Problem requirements
Copy word for word the lines of the data below, starting with the line containing "The width and height of the screenshot is (1456, 819)." and going on through the line containing "will [x=625, y=356].", with both of those lines included.

Data section

"""

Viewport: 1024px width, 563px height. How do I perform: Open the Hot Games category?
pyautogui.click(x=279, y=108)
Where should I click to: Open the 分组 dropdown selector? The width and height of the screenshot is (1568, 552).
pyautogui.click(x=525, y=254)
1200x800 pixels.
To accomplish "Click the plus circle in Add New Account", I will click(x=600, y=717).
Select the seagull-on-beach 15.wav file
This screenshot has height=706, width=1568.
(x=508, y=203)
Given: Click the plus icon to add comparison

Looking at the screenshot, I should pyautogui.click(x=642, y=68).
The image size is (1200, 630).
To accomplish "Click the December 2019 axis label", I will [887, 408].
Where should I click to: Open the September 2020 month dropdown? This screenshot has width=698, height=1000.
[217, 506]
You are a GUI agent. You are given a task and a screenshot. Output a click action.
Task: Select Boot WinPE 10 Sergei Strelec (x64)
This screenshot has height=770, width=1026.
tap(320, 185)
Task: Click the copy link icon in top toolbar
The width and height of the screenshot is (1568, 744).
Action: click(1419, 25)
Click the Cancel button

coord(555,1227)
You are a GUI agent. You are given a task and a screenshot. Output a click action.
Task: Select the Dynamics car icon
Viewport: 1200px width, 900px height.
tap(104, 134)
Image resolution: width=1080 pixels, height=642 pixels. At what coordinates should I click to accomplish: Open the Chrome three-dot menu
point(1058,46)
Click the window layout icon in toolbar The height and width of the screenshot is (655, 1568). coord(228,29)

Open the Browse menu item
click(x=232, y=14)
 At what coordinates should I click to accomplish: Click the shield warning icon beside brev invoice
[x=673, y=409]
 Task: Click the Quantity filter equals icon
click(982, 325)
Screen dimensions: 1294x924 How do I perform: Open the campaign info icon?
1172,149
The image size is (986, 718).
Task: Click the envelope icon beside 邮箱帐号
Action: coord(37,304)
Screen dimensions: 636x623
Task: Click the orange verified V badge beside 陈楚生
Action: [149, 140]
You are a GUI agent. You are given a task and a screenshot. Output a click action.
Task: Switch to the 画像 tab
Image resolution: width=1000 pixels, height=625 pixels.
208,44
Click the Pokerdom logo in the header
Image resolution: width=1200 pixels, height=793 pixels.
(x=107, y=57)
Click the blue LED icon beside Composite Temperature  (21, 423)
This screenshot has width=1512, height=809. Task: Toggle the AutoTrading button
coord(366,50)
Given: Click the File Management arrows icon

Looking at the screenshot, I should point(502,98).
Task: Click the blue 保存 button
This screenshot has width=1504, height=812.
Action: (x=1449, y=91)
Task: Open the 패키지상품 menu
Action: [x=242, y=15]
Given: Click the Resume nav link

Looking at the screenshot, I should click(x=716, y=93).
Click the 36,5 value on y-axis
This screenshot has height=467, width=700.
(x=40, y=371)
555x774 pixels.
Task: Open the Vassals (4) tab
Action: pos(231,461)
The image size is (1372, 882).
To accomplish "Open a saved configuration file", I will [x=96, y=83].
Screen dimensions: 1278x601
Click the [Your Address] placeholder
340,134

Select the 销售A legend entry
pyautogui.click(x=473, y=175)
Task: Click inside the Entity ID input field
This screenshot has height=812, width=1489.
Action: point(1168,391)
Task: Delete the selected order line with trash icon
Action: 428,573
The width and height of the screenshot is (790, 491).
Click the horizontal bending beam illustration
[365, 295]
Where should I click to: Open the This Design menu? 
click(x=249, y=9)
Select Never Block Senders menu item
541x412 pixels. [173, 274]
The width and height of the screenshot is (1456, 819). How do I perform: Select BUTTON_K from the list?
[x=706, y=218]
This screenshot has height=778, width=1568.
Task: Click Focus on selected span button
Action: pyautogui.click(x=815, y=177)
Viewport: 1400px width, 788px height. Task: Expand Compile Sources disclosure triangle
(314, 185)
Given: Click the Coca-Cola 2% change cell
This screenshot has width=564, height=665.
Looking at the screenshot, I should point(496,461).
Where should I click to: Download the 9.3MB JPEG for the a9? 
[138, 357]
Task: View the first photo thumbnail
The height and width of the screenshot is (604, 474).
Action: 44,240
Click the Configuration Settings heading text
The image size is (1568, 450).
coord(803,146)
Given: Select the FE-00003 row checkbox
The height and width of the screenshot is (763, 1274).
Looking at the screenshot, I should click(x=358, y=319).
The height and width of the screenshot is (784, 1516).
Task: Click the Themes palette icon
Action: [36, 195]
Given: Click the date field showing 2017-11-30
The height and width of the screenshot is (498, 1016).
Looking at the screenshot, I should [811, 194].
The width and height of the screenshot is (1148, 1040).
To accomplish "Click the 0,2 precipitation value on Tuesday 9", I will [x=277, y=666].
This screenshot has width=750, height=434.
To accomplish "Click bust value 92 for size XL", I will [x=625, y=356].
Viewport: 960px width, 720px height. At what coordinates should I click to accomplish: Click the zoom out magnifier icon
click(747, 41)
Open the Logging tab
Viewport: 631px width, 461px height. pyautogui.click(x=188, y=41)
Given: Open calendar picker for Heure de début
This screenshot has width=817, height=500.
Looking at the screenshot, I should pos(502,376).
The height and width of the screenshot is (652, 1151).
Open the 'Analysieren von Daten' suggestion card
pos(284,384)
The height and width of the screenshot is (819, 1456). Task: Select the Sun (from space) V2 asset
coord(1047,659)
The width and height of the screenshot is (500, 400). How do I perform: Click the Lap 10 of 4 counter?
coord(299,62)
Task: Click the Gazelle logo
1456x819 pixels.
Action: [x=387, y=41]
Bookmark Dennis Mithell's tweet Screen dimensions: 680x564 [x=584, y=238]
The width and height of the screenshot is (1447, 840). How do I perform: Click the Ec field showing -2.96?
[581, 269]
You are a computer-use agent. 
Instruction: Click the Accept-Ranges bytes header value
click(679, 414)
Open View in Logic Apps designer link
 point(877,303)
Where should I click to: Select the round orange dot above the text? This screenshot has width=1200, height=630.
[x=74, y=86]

"""

Exercise response
The width and height of the screenshot is (1456, 819). How do I perform: Select BUTTON_K from the list?
[x=706, y=218]
This screenshot has height=778, width=1568.
Task: Click Focus on selected span button
Action: pyautogui.click(x=815, y=177)
Viewport: 1400px width, 788px height. Task: Expand Compile Sources disclosure triangle
(314, 185)
Given: Click the Coca-Cola 2% change cell
This screenshot has width=564, height=665.
Looking at the screenshot, I should point(496,461).
Where should I click to: Download the 9.3MB JPEG for the a9? 
[138, 357]
Task: View the first photo thumbnail
The height and width of the screenshot is (604, 474).
Action: 44,240
Click the Configuration Settings heading text
The image size is (1568, 450).
coord(803,146)
Given: Select the FE-00003 row checkbox
The height and width of the screenshot is (763, 1274).
Looking at the screenshot, I should click(x=358, y=319).
The height and width of the screenshot is (784, 1516).
Task: Click the Themes palette icon
Action: [36, 195]
Given: Click the date field showing 2017-11-30
The height and width of the screenshot is (498, 1016).
Looking at the screenshot, I should [811, 194].
The width and height of the screenshot is (1148, 1040).
To accomplish "Click the 0,2 precipitation value on Tuesday 9", I will [x=277, y=666].
This screenshot has width=750, height=434.
To accomplish "Click bust value 92 for size XL", I will [x=625, y=356].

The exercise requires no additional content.